RECORDS SHOWN:
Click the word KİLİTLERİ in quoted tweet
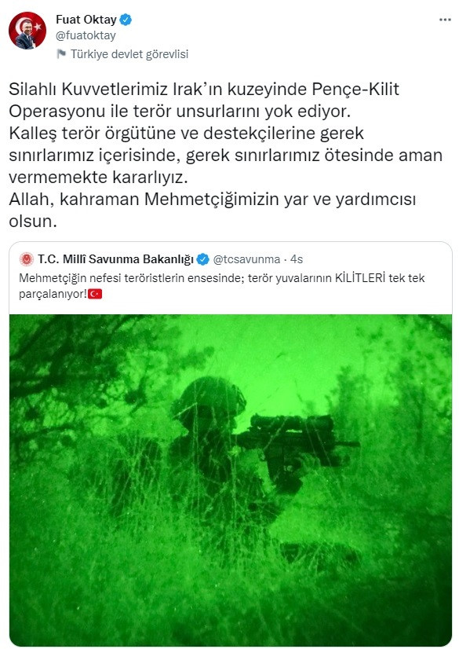360,277
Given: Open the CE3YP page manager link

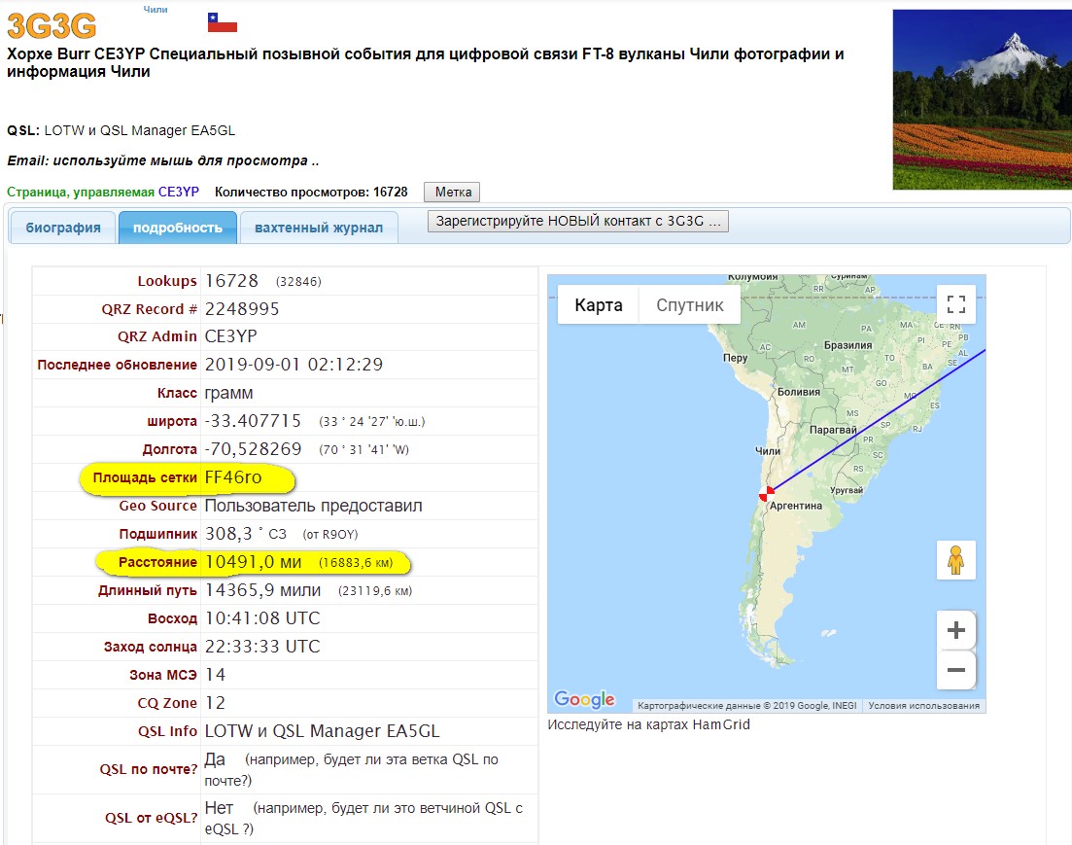Looking at the screenshot, I should [179, 193].
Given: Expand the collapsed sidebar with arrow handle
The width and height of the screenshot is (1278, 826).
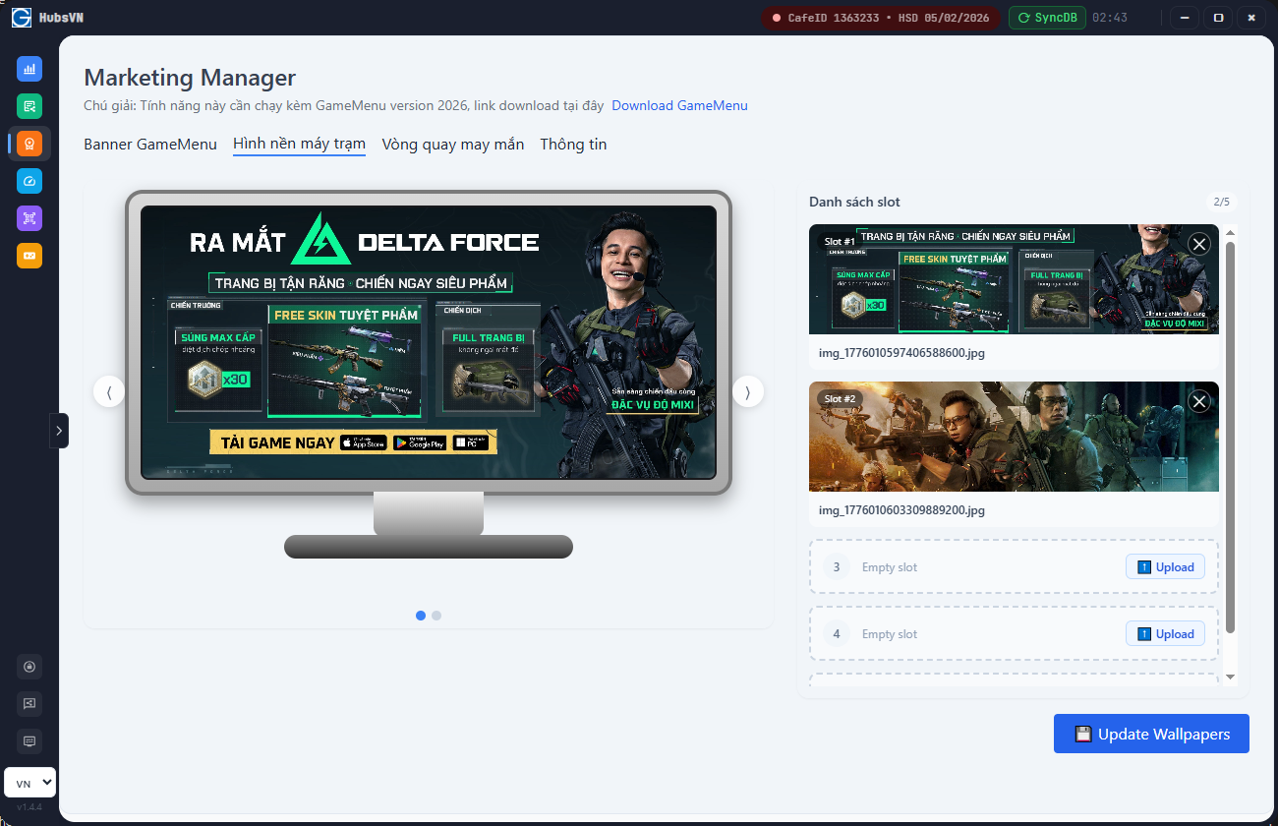Looking at the screenshot, I should coord(59,431).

BRIEF: Except for the pictures, set down all of the records exactly.

FINISHED TASK:
Click the word KİLİTLERİ in quoted tweet
360,277
Given: Open the CE3YP page manager link

Looking at the screenshot, I should [179, 193].
Given: Expand the collapsed sidebar with arrow handle
The width and height of the screenshot is (1278, 826).
Looking at the screenshot, I should coord(59,431).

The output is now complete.